Personal information
- Full name: Stian Kampenhaug Eckhoff
- Born: 3 September 1979 (age 46) Trondheim, Norway
- Height: 1.78 m (5 ft 10 in)

Sport

Professional information
- Sport: Biathlon
- Club: Fossum IF
- World Cup debut: 11 February 2000

Olympic Games
- Teams: 1 (2006)
- Medals: 1 (0 gold)

World Championships
- Teams: 3 (2003, 2004, 2005)
- Medals: 1 (1 gold)

World Cup
- Seasons: 10 (1999/00–2008/09)
- Individual victories: 2
- All victories: 8
- Individual podiums: 7
- All podiums: 18

Medal record
Men's biathlon
Representing Norway
World Championships
| Gold medal – first place | 2005 Hochfilzen | 4 × 7.5 km relay |
Junior World Championships
| Silver medal – second place | 1999 Pokljuka | 4 × 7.5 km relay |

= Stian Eckhoff =

Norwegian biathlete (born 1979)

Stian Kampenhaug Eckhoff (born 3 September 1979) is a former Norwegian biathlete. He has 2 World Cup victories and in the 2004–05 season, Eckhoff placed tenth overall. Since his retirement he has become involved in coaching the Norwegian national biathlon team, and was appointed head coach of the Norwegian women's biathlon programme ahead of the 2014–15 season. He is the brother of fellow biathlete Tiril Eckhoff.

==Biathlon results==
All results are sourced from the International Biathlon Union.

===Olympic Games===

| Event | Individual | Sprint | Pursuit | Mass start | Relay |
|---|---|---|---|---|---|
| Italy 2006 Turin | 16th | 16th | 21st | — | 5th |

===World Championships===
1 medal (1 gold)

| Event | Individual | Sprint | Pursuit | Mass start | Relay | Mixed relay |
|---|---|---|---|---|---|---|
| RUS 2003 Khanty-Mansiysk | 35th | 35th | 33rd | 9th | — | —N/a |
| GER 2004 Oberhof | 48th | 28th | 19th | 25th | — | —N/a |
| AUT 2005 Hochfilzen | 27th | — | — | 14th | Gold | 10th |

- During Olympic seasons competitions are only held for those events not included in the Olympic program.
  - The mixed relay was added as an event in 2005.

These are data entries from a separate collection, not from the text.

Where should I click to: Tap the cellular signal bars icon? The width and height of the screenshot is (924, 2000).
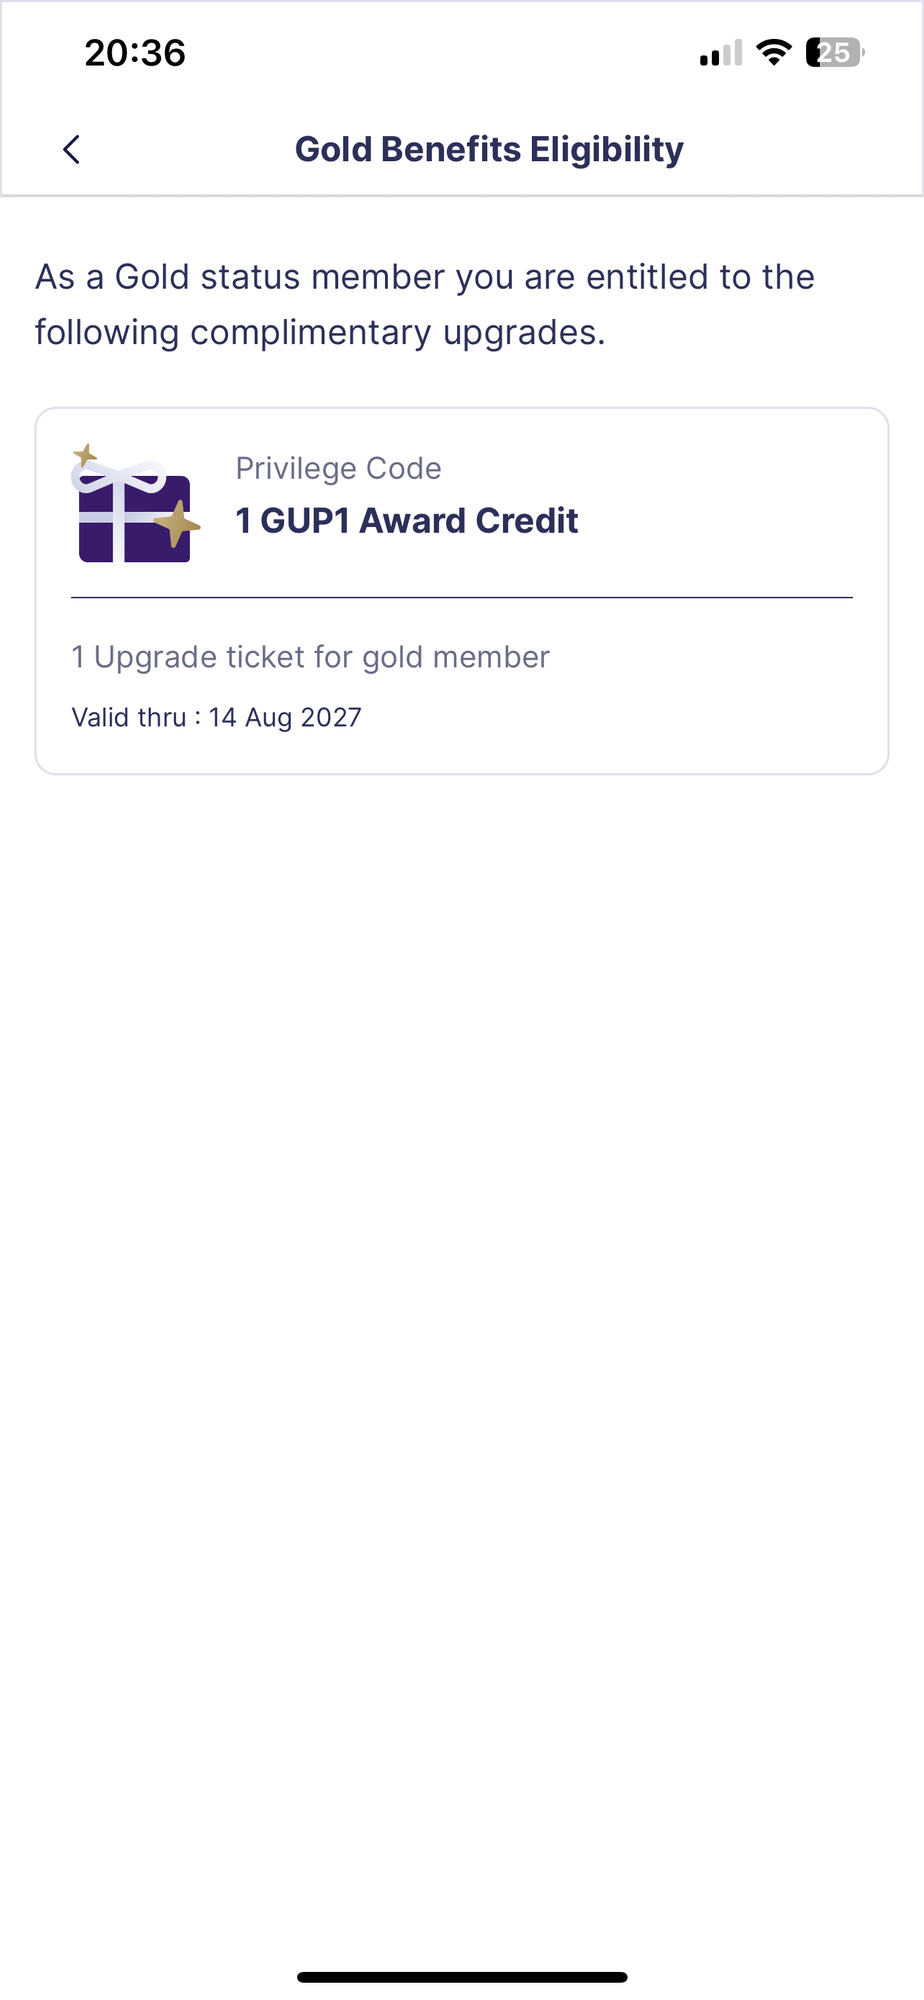[721, 53]
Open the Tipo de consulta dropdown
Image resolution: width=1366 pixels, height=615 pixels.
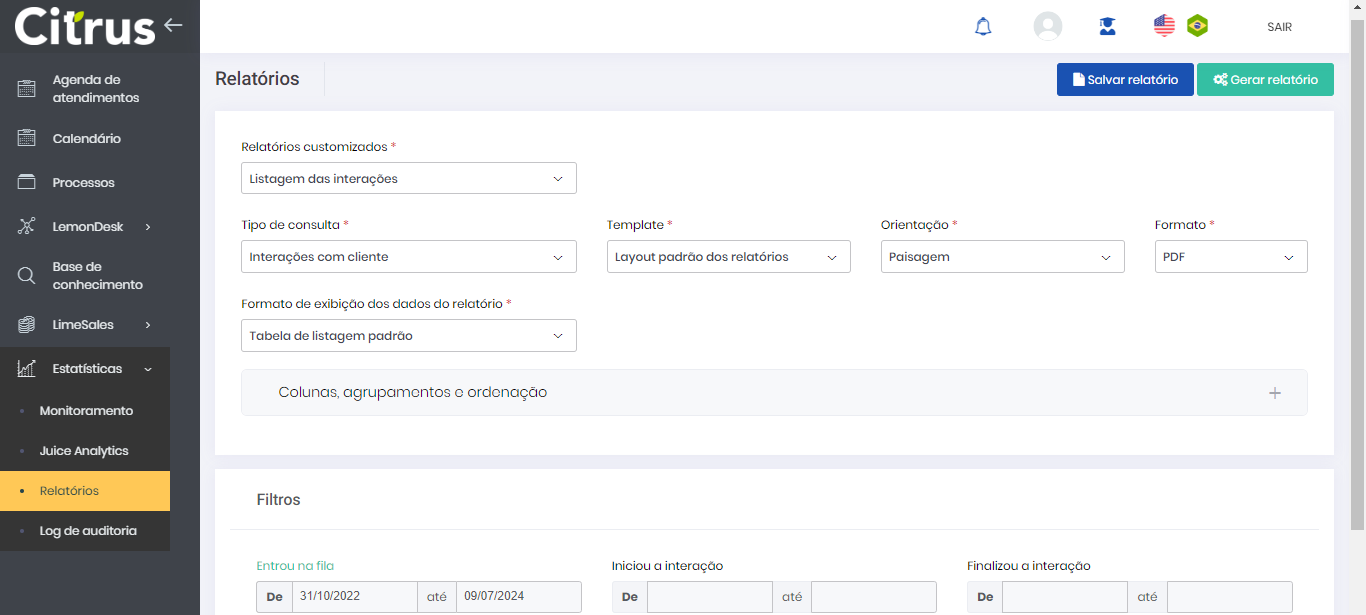[408, 257]
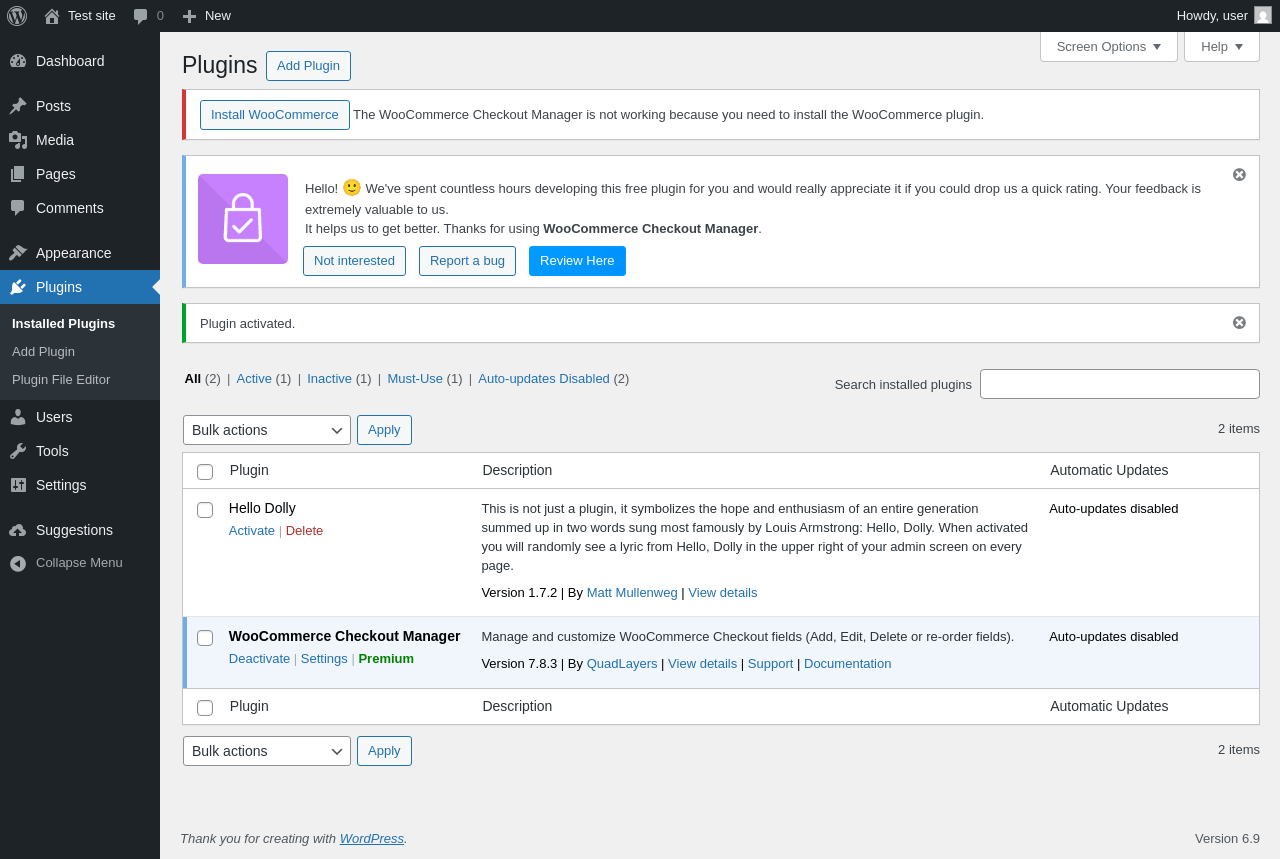
Task: Click the user avatar in admin bar
Action: point(1263,15)
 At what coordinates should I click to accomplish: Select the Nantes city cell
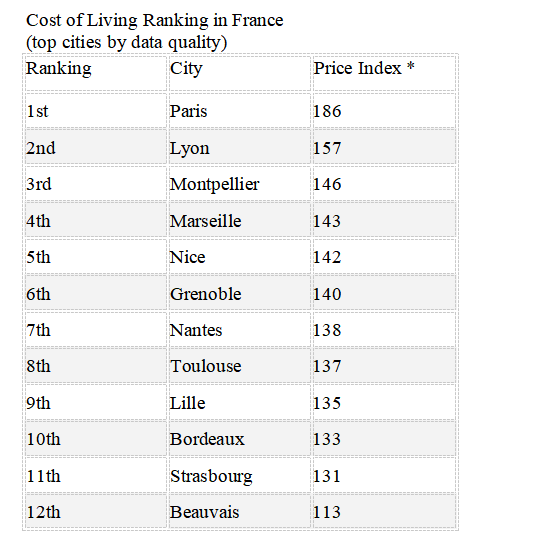point(240,330)
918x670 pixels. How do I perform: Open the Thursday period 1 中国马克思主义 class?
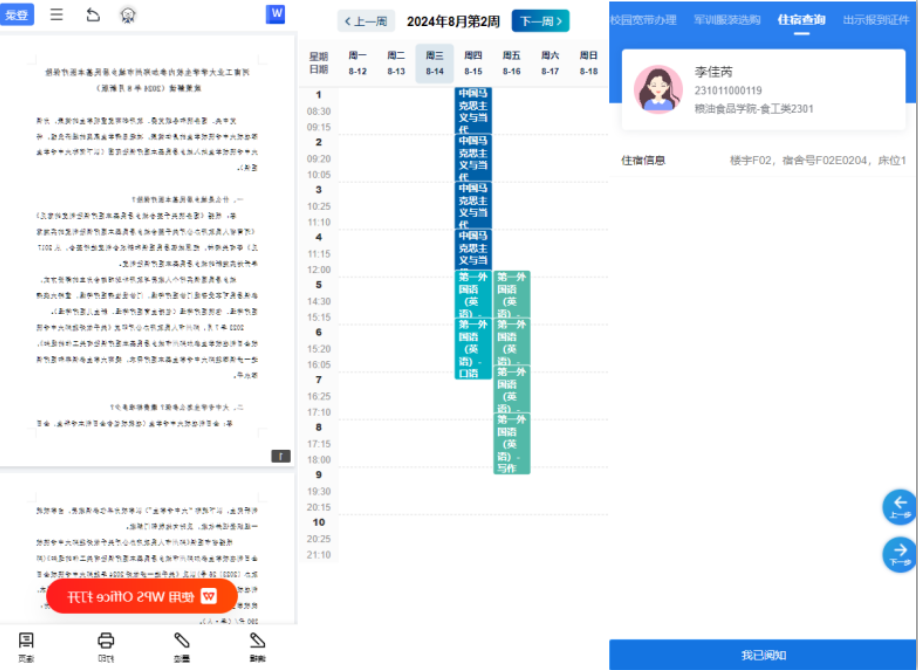coord(473,110)
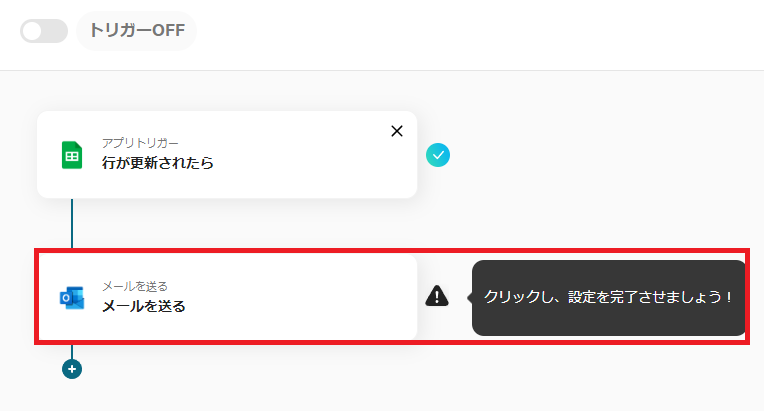Click the warning triangle icon

coord(437,296)
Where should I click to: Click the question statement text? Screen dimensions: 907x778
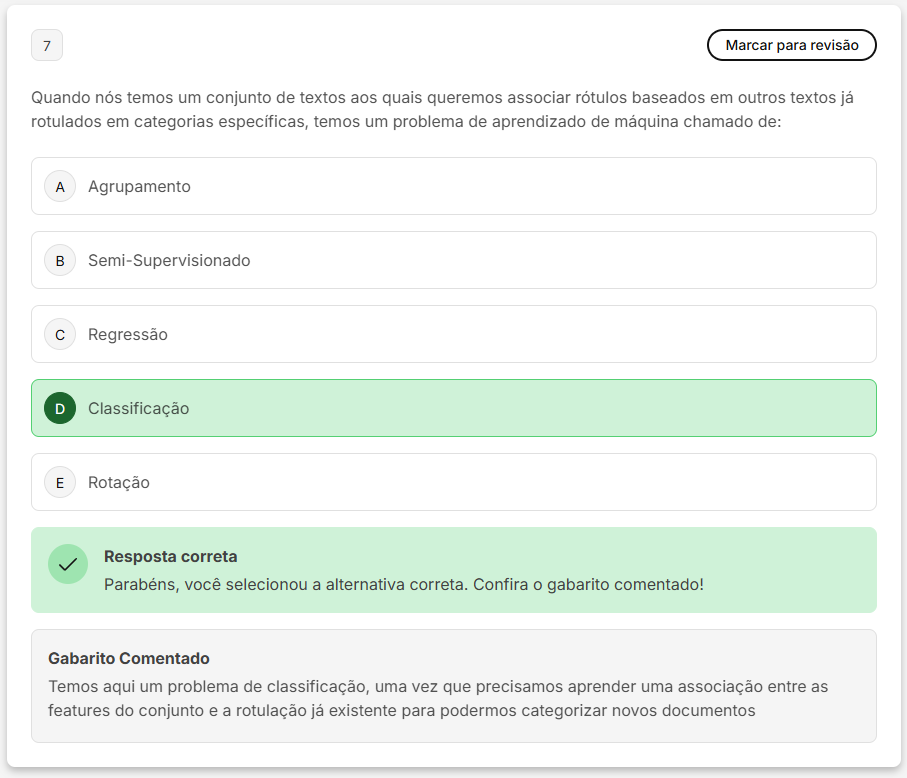[x=443, y=109]

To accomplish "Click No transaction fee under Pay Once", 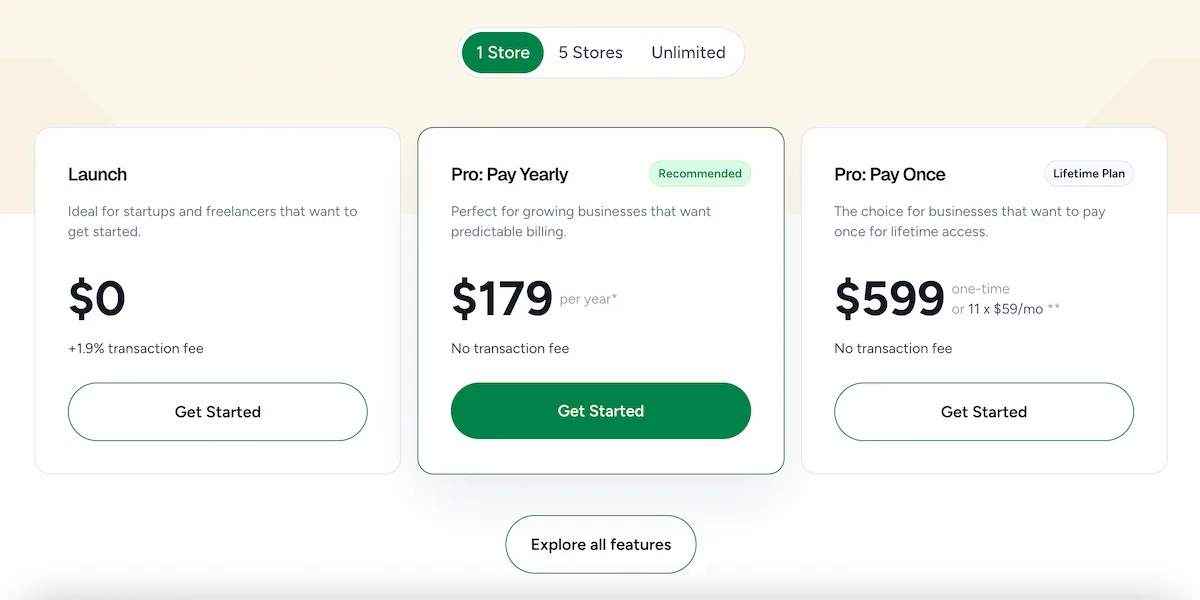I will [x=893, y=349].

===Individual victories===
2 victories (2 Sp)

| Season | Date | Location | Discipline | Level |
|---|---|---|---|---|
| 2004–05 1 victory (1 Sp) | 15 December 2004 | SWE Östersund | 10 km sprint | Biathlon World Cup |
| 2005–06 1 victory (1 Sp) | 26 November 2005 | SWE Östersund | 10 km sprint | Biathlon World Cup |

- Results are from UIPMB and IBU races which include the Biathlon World Cup, Biathlon World Championships and the Winter Olympic Games.